**Exercise goal:**
Edit the items below by changing every "part number" to "part code", and write them all out again with nothing else altered.

:: Records supplied ::

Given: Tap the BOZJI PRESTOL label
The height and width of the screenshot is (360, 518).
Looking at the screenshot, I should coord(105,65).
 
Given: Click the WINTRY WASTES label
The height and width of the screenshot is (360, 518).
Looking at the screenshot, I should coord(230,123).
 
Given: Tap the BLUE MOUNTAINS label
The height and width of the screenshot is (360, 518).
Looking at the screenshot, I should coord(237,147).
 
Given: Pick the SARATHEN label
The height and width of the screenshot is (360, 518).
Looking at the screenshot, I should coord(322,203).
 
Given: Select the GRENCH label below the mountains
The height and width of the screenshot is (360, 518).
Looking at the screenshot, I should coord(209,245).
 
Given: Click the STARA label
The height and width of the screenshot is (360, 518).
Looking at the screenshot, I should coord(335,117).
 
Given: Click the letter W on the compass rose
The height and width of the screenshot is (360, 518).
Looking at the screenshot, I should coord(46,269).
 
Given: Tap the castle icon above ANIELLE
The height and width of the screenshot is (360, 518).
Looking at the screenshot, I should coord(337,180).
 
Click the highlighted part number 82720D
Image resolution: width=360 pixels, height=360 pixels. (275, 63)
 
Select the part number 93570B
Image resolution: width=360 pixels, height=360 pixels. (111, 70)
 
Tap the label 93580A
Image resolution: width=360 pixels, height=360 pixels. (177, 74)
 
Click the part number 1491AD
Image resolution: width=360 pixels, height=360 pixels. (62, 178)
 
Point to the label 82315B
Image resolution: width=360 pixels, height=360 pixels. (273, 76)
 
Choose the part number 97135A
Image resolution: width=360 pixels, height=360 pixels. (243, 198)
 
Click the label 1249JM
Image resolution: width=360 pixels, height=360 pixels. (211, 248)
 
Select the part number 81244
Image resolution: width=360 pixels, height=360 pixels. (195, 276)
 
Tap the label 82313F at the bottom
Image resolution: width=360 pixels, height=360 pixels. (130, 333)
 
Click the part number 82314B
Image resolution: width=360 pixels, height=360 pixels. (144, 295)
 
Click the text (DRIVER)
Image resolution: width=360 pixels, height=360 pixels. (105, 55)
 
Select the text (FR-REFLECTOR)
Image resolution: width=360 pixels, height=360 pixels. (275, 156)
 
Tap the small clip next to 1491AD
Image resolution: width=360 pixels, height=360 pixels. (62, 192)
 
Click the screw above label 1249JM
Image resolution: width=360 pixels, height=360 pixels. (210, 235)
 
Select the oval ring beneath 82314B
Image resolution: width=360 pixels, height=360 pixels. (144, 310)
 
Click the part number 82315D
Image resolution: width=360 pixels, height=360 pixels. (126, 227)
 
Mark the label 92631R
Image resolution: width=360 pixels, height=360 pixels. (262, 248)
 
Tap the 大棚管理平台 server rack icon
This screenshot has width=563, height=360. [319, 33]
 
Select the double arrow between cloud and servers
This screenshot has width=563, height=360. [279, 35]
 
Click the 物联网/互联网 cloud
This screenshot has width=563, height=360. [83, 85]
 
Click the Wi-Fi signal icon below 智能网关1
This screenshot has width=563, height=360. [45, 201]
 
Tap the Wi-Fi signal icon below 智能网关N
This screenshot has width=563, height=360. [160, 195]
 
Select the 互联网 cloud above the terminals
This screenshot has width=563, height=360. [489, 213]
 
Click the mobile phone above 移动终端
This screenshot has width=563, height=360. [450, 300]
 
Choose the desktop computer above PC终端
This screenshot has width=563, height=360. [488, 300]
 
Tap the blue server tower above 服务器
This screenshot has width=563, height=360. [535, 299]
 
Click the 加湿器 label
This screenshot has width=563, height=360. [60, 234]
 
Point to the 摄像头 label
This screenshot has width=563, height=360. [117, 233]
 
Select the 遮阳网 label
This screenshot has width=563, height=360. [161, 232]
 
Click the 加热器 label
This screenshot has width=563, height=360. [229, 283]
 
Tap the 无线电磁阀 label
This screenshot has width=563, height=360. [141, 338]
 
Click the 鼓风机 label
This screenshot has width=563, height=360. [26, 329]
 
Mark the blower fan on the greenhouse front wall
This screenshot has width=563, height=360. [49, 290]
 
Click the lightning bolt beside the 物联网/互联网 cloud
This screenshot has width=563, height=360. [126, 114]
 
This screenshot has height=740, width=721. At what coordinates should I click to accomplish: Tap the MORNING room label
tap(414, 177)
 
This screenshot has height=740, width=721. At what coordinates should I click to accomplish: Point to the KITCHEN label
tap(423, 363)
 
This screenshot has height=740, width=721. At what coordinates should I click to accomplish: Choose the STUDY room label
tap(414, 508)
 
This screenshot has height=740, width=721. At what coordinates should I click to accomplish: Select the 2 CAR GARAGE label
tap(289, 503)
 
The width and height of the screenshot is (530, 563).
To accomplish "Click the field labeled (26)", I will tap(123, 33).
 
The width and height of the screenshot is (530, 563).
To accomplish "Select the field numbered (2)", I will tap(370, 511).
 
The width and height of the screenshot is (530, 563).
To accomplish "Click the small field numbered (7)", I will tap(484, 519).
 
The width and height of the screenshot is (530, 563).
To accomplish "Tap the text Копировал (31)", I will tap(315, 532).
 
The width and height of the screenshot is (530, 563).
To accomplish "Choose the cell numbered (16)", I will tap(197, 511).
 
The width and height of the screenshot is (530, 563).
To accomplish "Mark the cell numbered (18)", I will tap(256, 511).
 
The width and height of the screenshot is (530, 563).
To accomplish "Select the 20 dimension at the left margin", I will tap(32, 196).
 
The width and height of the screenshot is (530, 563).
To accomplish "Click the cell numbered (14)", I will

:::

**Correct answer:**
Given: Tap the BOZJI PRESTOL label
The height and width of the screenshot is (360, 518).
Looking at the screenshot, I should coord(105,65).
 
Given: Click the WINTRY WASTES label
The height and width of the screenshot is (360, 518).
Looking at the screenshot, I should coord(230,123).
 
Given: Tap the BLUE MOUNTAINS label
The height and width of the screenshot is (360, 518).
Looking at the screenshot, I should coord(237,147).
 
Given: Pick the SARATHEN label
The height and width of the screenshot is (360, 518).
Looking at the screenshot, I should coord(322,203).
 
Given: Select the GRENCH label below the mountains
The height and width of the screenshot is (360, 518).
Looking at the screenshot, I should coord(209,245).
 
Given: Click the STARA label
The height and width of the screenshot is (360, 518).
Looking at the screenshot, I should coord(335,117).
 
Given: Click the letter W on the compass rose
The height and width of the screenshot is (360, 518).
Looking at the screenshot, I should coord(46,269).
 
Given: Tap the castle icon above ANIELLE
The height and width of the screenshot is (360, 518).
Looking at the screenshot, I should coord(337,180).
 
Click the highlighted part code 82720D
Image resolution: width=360 pixels, height=360 pixels. (275, 63)
 
Select the part code 93570B
Image resolution: width=360 pixels, height=360 pixels. (111, 70)
 
Tap the label 93580A
Image resolution: width=360 pixels, height=360 pixels. (177, 74)
 
Click the part code 1491AD
Image resolution: width=360 pixels, height=360 pixels. (62, 178)
 
Point to the label 82315B
Image resolution: width=360 pixels, height=360 pixels. (273, 76)
 
Choose the part code 97135A
Image resolution: width=360 pixels, height=360 pixels. (243, 198)
 
Click the label 1249JM
Image resolution: width=360 pixels, height=360 pixels. (211, 248)
 
Select the part code 81244
Image resolution: width=360 pixels, height=360 pixels. (195, 276)
 
Tap the label 82313F at the bottom
Image resolution: width=360 pixels, height=360 pixels. (130, 333)
 
Click the part code 82314B
Image resolution: width=360 pixels, height=360 pixels. (144, 295)
 
Click the text (DRIVER)
Image resolution: width=360 pixels, height=360 pixels. (105, 55)
 
Select the text (FR-REFLECTOR)
Image resolution: width=360 pixels, height=360 pixels. (275, 156)
 
Tap the small clip next to 1491AD
Image resolution: width=360 pixels, height=360 pixels. (62, 192)
 
Click the screw above label 1249JM
Image resolution: width=360 pixels, height=360 pixels. (210, 235)
 
Select the oval ring beneath 82314B
Image resolution: width=360 pixels, height=360 pixels. (144, 310)
 
Click the part code 82315D
Image resolution: width=360 pixels, height=360 pixels. (126, 227)
 
Mark the label 92631R
Image resolution: width=360 pixels, height=360 pixels. (262, 248)
 
Tap the 大棚管理平台 server rack icon
This screenshot has width=563, height=360. [319, 33]
 
Select the double arrow between cloud and servers
This screenshot has width=563, height=360. [279, 35]
 
Click the 物联网/互联网 cloud
This screenshot has width=563, height=360. [83, 85]
 
Click the Wi-Fi signal icon below 智能网关1
This screenshot has width=563, height=360. [45, 201]
 
Tap the Wi-Fi signal icon below 智能网关N
This screenshot has width=563, height=360. [160, 195]
 
Select the 互联网 cloud above the terminals
This screenshot has width=563, height=360. [489, 213]
 
Click the mobile phone above 移动终端
This screenshot has width=563, height=360. [450, 300]
 
Choose the desktop computer above PC终端
This screenshot has width=563, height=360. [488, 300]
 
Tap the blue server tower above 服务器
This screenshot has width=563, height=360. [535, 299]
 
Click the 加湿器 label
This screenshot has width=563, height=360. [60, 234]
 
Point to the 摄像头 label
This screenshot has width=563, height=360. [117, 233]
 
Select the 遮阳网 label
This screenshot has width=563, height=360. [161, 232]
 
Click the 加热器 label
This screenshot has width=563, height=360. [229, 283]
 
Tap the 无线电磁阀 label
This screenshot has width=563, height=360. [141, 338]
 
Click the 鼓风机 label
This screenshot has width=563, height=360. [26, 329]
 
Mark the blower fan on the greenhouse front wall
This screenshot has width=563, height=360. [49, 290]
 
Click the lightning bolt beside the 物联网/互联网 cloud
This screenshot has width=563, height=360. [126, 114]
 
This screenshot has height=740, width=721. At what coordinates should I click to accomplish: Tap the MORNING room label
tap(414, 177)
 
This screenshot has height=740, width=721. At what coordinates should I click to accomplish: Point to the KITCHEN label
tap(423, 363)
 
This screenshot has height=740, width=721. At what coordinates should I click to accomplish: Choose the STUDY room label
tap(414, 508)
 
This screenshot has height=740, width=721. At what coordinates should I click to accomplish: Select the 2 CAR GARAGE label
tap(289, 503)
 
The width and height of the screenshot is (530, 563).
To accomplish "Click the field labeled (26)", I will tap(123, 33).
 
The width and height of the screenshot is (530, 563).
To accomplish "Select the field numbered (2)", I will tap(370, 511).
 
The width and height of the screenshot is (530, 563).
To accomplish "Click the small field numbered (7)", I will tap(484, 519).
 
The width and height of the screenshot is (530, 563).
To accomplish "Tap the text Копировал (31)", I will tap(315, 532).
 
The width and height of the screenshot is (530, 563).
To accomplish "Choose the cell numbered (16)", I will tap(197, 511).
 
The width and height of the screenshot is (530, 563).
To accomplish "Mark the cell numbered (18)", I will tap(256, 511).
 
The width and height of the screenshot is (530, 563).
To accomplish "Select the 20 dimension at the left margin", I will tap(32, 196).
 
The width and height of the screenshot is (530, 563).
To accomplish "Click the cell numbered (14)", I will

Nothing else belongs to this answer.